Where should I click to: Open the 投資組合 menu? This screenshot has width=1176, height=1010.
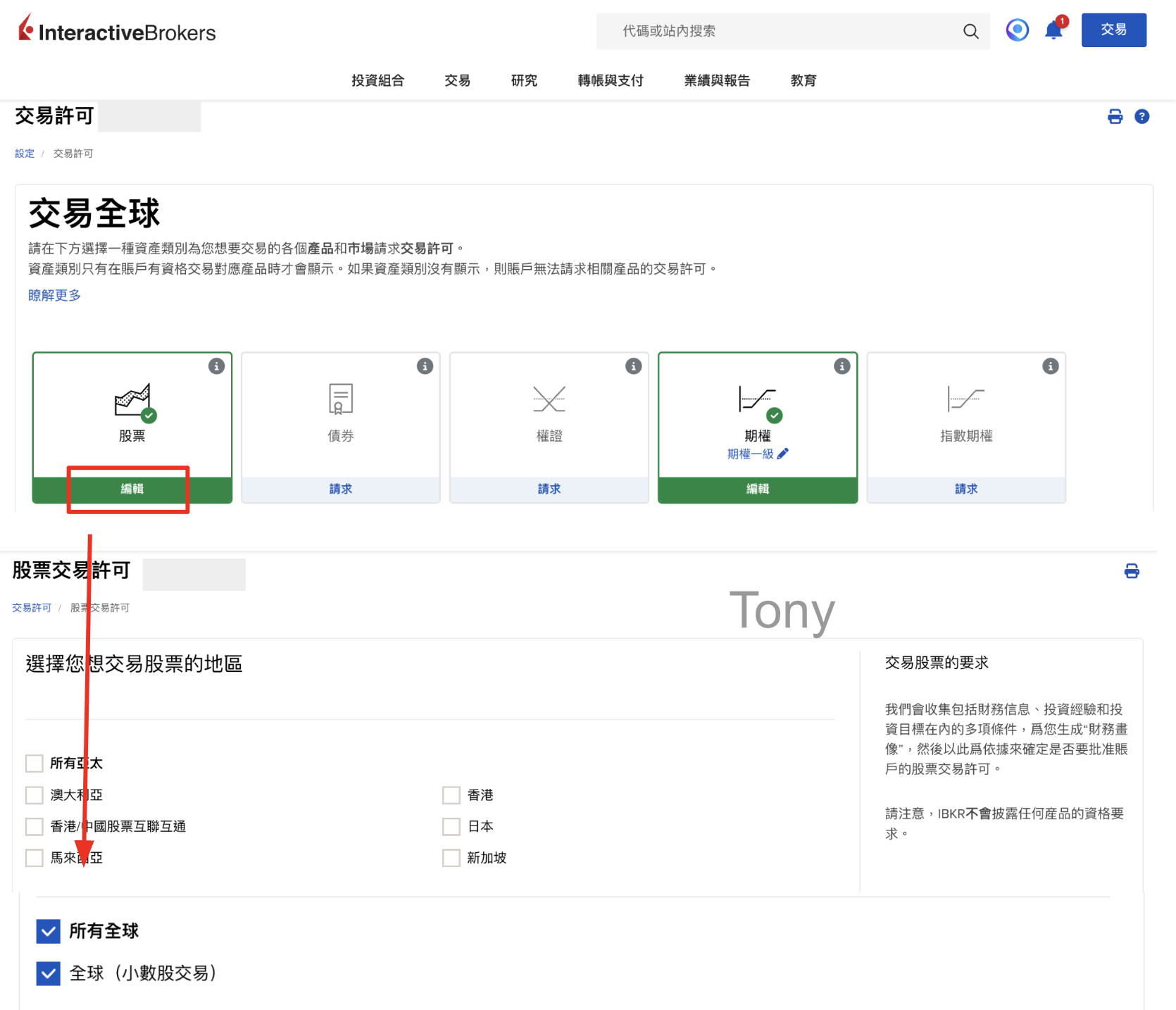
• • •
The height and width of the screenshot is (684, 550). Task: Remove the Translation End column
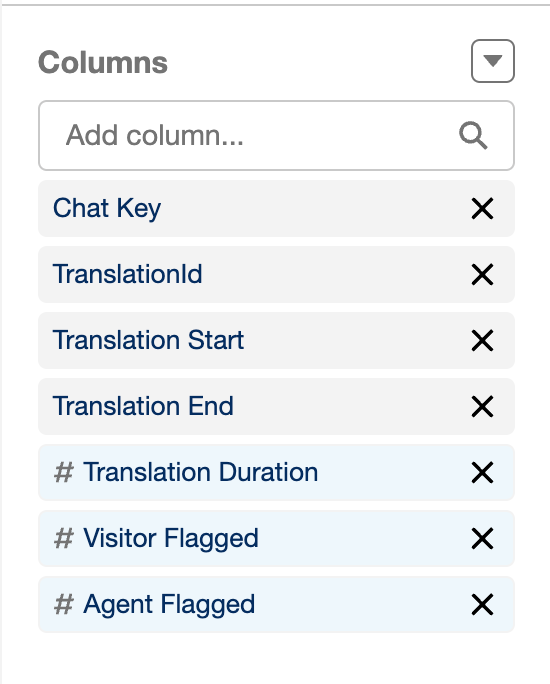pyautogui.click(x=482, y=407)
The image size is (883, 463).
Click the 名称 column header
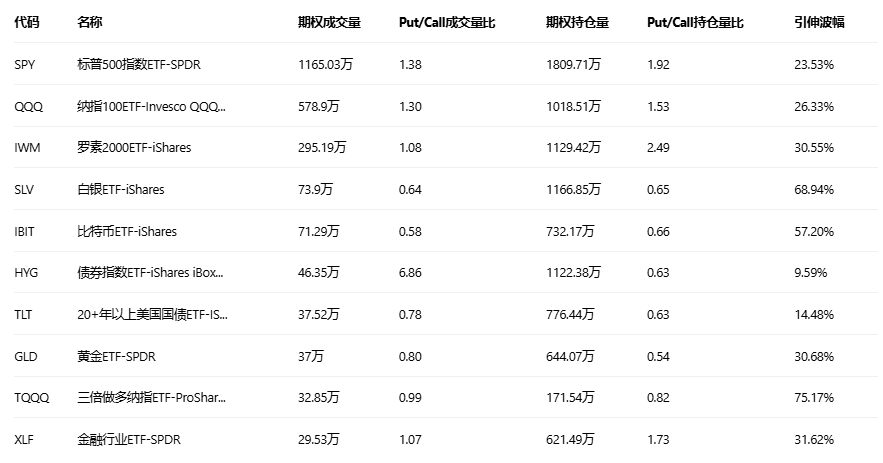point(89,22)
• • •
### Exercise aim
Retype the records from the line that holds "The height and" to the line that holds "point(89,22)", both of those lines included. Omit the pictures.

### Finished exercise
The height and width of the screenshot is (684, 550). Task: Remove the Translation End column
pyautogui.click(x=482, y=407)
The image size is (883, 463).
Click the 名称 column header
point(89,22)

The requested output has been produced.